Sem subir aos palcos desde 2019, a banda Angra reencontra os fãs nesta quinta-feira (16), no Cultural, como headliner do festival JF Rock City, onde inicia a turnê comemorativa dos 20 anos de “Rebirth”, um dos álbuns mais emblemáticos de um dos maiores e mais longevos grupos de metal do Brasil. Até julho, o quinteto formado por Fabio Lione (vocais), Rafael Bittencourt (guitarra, fundador do Angra e único remanescente da formação original), Marcelo Barbosa (guitarra), Felipe Andreoli (baixo) e Bruno Valverde (bateria) vai passar por várias cidades brasileiras, entre elas São Paulo, Belém (PA), Curitiba (PR), Rio de Janeiro e Vila Velha (ES), com uma rápida escala em Santiago, no Chile.

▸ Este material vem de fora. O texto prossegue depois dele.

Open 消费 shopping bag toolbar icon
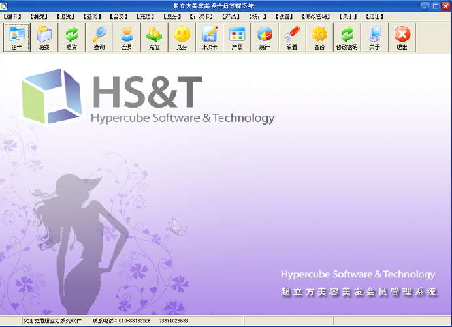Image resolution: width=452 pixels, height=327 pixels. (44, 38)
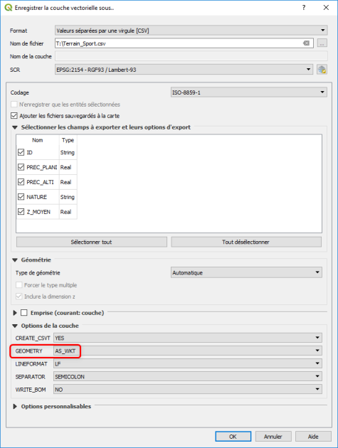Click the Sélectionner tout button

pyautogui.click(x=92, y=242)
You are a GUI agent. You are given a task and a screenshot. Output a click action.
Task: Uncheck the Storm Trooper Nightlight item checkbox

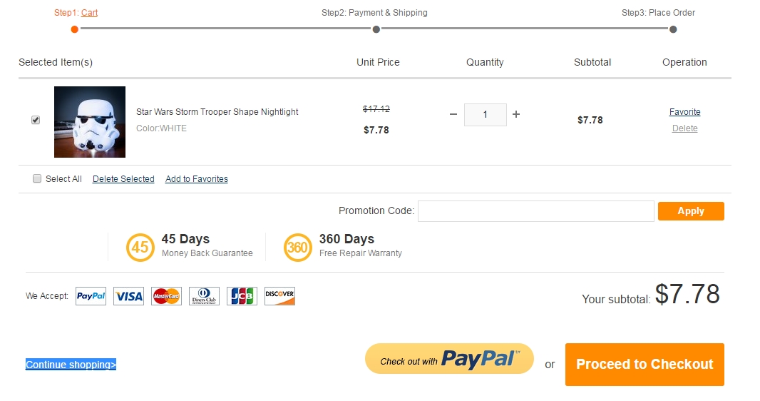[36, 120]
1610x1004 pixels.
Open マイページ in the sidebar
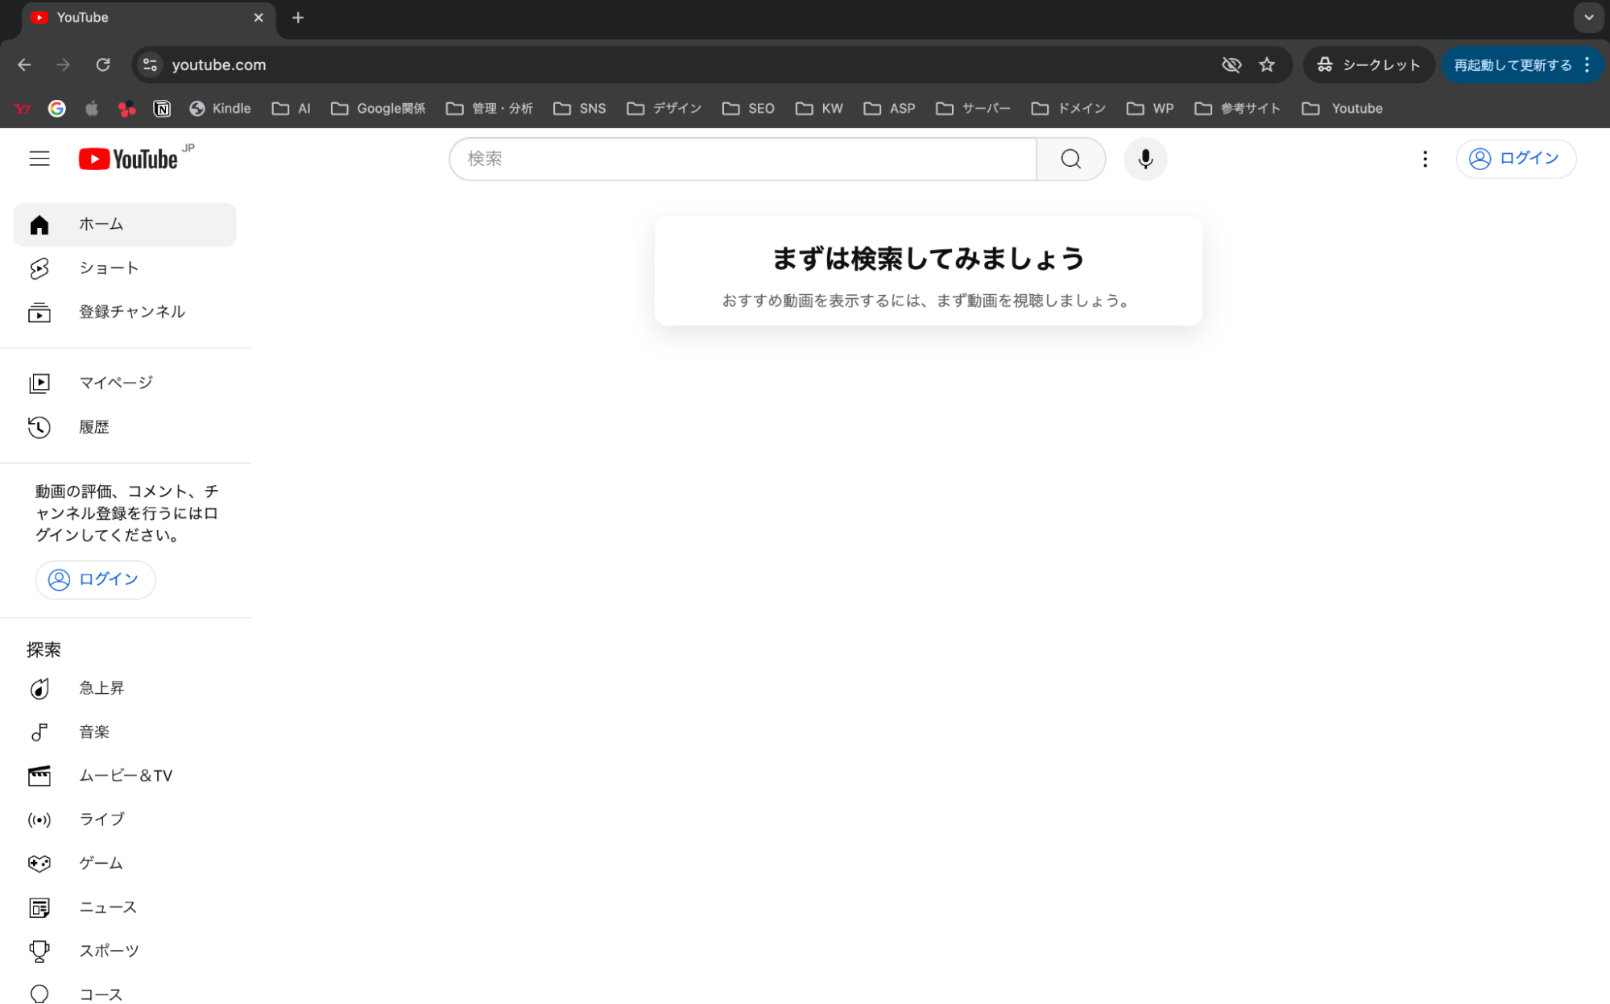[x=115, y=383]
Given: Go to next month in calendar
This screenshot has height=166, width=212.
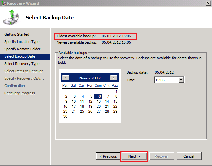Looking at the screenshot, I should [x=114, y=78].
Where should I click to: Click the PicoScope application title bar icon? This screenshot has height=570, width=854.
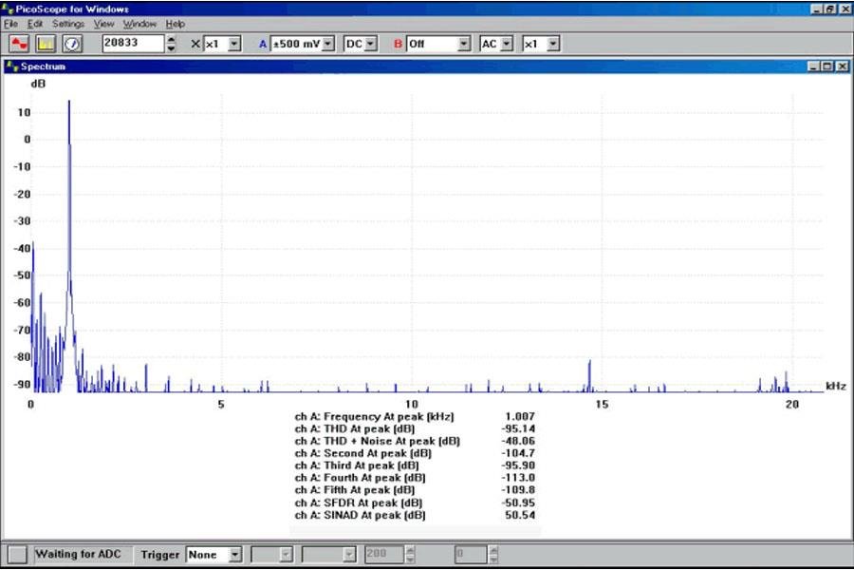click(x=8, y=8)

Por conta da apresentação em Juiz de Fora, Rafael Bittencourt falou para a Tribuna a respeito da expectativa pelo retorno aos palcos, as memórias da época do lançamento de “Rebirth”, seu legado e os paralelos com os dias atuais, além do início de composição do próximo álbum, sucessor de “ØMNI” (2018). Além do Angra, tocam no Cultural nesta quinta, a partir das 14h, as bandas Contratempo, Insannica, Sensorium, Kyndra, Tuatha de Danann, Obey!, Martiataka e Excêntrica.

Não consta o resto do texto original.